Lista de atividades:
1. Diga se cada frase combina com o texto sobre o discurso do pastor na formatura, respondendo sim ou não e copiando as palavras do texto que decidem: (a) A cerimônia era a formatura de crianças de 5 e 6 anos. (b) Quem narra ficou sentado até o fim do discurso. (c) Pat Robertson falou do 11 de Setembro em seu programa de televisão.
2. No texto sobre o discurso do pastor na formatura, com o que o senhor Jorge Linhares comparou as enchentes em Santa Catarina?
3. Continue o texto sobre o discurso do pastor na formatura a partir da última frase mostrada.

Trecho do texto:

Mas então, para provar seu ponto, o senhor Jorge Linhares citou as enchentes em Santa Catarina. "Um castigo divino". Chegou à compará-las ao dilúvio, explicando que Noé não pôde abrir a Arca para os pecadores.

Esqueçamos, por um momento, que estávamos na cerimônia de formatura de crianças de 5 e 6 anos e que aquele "sermão" era completamente inadequado ao contexto. Ainda assim, como justificar que aquele... "pastor" estivesse argumentando através de uma lógica torta que as vítimas da enchente foram alvo de uma "punição" divina? De acordo com o senhor Jorge Linhares, os mortos, feridos e desabrigados de Santa Catarina mereceram o que tiveram, já que Deus precisa punir o mundo "perverso" que estamos construindo. Que alma caridosa, não?

Lembrei-me daqueles que dizem que a AIDS é a punição divina para os gays. E também daqueles que celebraram a morte de Heath Ledger como a punição a um ator que encarnou um homossexual. E, claro, do televangelista crápula Pat Robertson, que, poucos dias depois do 11 de Setembro, disse em seu programa de rádio que aquilo tinha sido uma punição de Deus à liberalidade cada vez maior dos Estados Unidos e a tolerância aos homossexuais.

E já que falei nos homossexuais...

... depois de usar uma tragédia como a de Santa Catarina para "provar" um argumento repulsivo e ilógico, o pastor Jorge Linhares, num exemplo absurdo de non sequitur, passou a atacar os gays. "Muitos defendem o casamento entre homossexuais", disse o senhor Linhares, babando ódio e irracionalidade. "Eles não têm que se casar de forma alguma, não podem. Isso é preconceito? É preconceito, sim, mas que temos que ter mesmo! Esse tipo de casamento vai destruir a instituição do matrimônio. E outra coisa: alguns defendem que casais homossexuais possam adotar crianças órfãs. Não podem, não. É preferível que as crianças cresçam no orfanato do que criadas por um casal de homossexuais".

Lembro, mais uma vez, que este homem que passei a considerar um verdadeiro crápula estava discursando numa formatura de crianças de 5 e 6 anos de idade.

Foi neste instante que me levantei e saí, levando Luca comigo. Quando Luca perguntou por que estávamos saindo, expliquei que aquele moço lá na frente estava usando o nome de Deus para falar coisas erradas que inspiravam o ódio. E que Deus não gosta de ver as pessoas se odiando, que ele gosta de ver o Amor. Mas que, infelizmente, existem pessoas que usam o nome de Deus para enganar, para enriquecer ou para ganhar algum poder de influência e que, para isso, transmitem mensagens repugnantes e erradas como aquela.

Trechos dos dados:
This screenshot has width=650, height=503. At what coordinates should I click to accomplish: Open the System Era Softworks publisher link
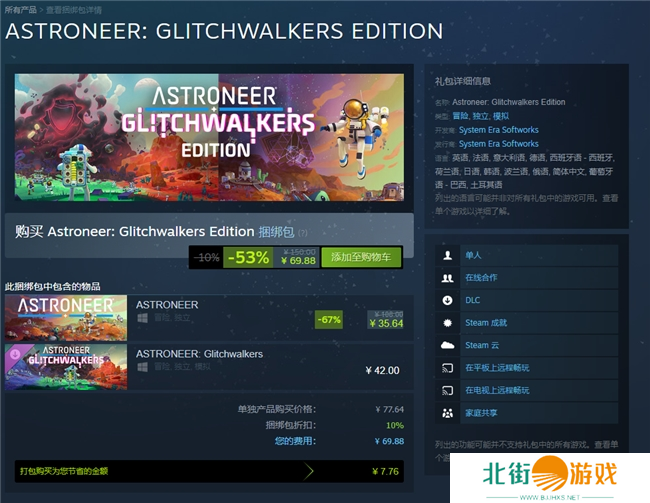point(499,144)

* * *

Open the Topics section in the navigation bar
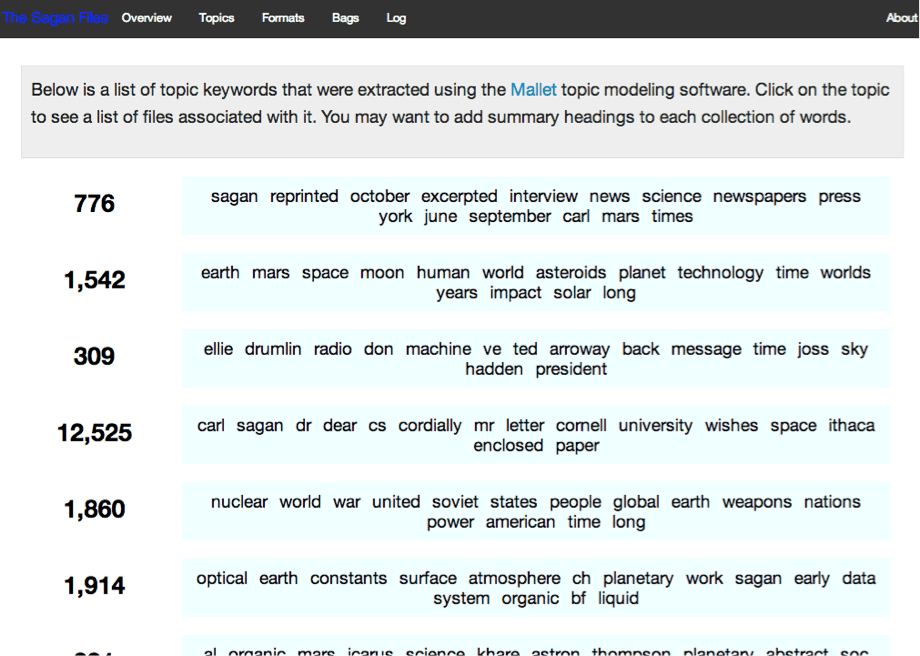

Respostas:
1.
(a) Sim: "estávamos na cerimônia de formatura de crianças de 5 e 6 anos".
(b) Não: "Foi neste instante que me levantei e saí, levando Luca comigo."
(c) Não: "disse em seu programa de rádio".

2. Com o dilúvio.

3.
Ensinar crianças a odiar? A discriminar? A julgar o próximo apenas porque este é diferente?

Minha revolta, nesse momento, é indescritível. Sinto minha cabeça girar de raiva. Como alguém pode submeter crianças a uma lavagem cerebral como esta, à influência maligna, cancerosa, de um "pastor" como o senhor Jorge Linhares?

Não sou um profundo conhecedor das Leis, mas suponho que o discurso preconceituoso do "pastor" Jorge Linhares infrinja algumas delas. E sei que seu "sermão" odioso foi filmado por dezenas de câmeras. Gostaria muito de vê-lo na cadeia.

A liberdade religiosa não implica no direito de fazer apologia da homofobia. E se é este tipo de crápula que fala em nome de Deus nas igrejas evangélicas...

... o Diabo está bem representado.
Comentário do Editor: Esse é o tipo de evangelismo que precisamos?

Comentários

  1. Parabéns ao tio, que inspirado pelo Espírito de Deus - o que nos chama ao respeito mútuo, ao amor, à concórdia e ao zelo pelos outros, ainda que deles discordemos - retirou-se do recinto levando seu sobrinho, que realmente não merece ouvir coisas deste tipo. As Escrituras já foram usadas para tantas coisas que matam o que há de melhor nos seres humanos! Escravidão, subjugo irracional e machista contra mulheres, assassinatos, guerras, preconceito racial... hoje, as Escrituras são usadas como chibatas divinas contra homossexuais e outros excluídos! Racionalidade não se contrapõe à fé, na verdade, se complementam e como todo dom, vem do Alto. Graças a Deus pelo chamado que Ele me convidou e que eu aceitei: trabalhar desconstruindo esses que, em nome de um deus morto, lança morte à sua volta!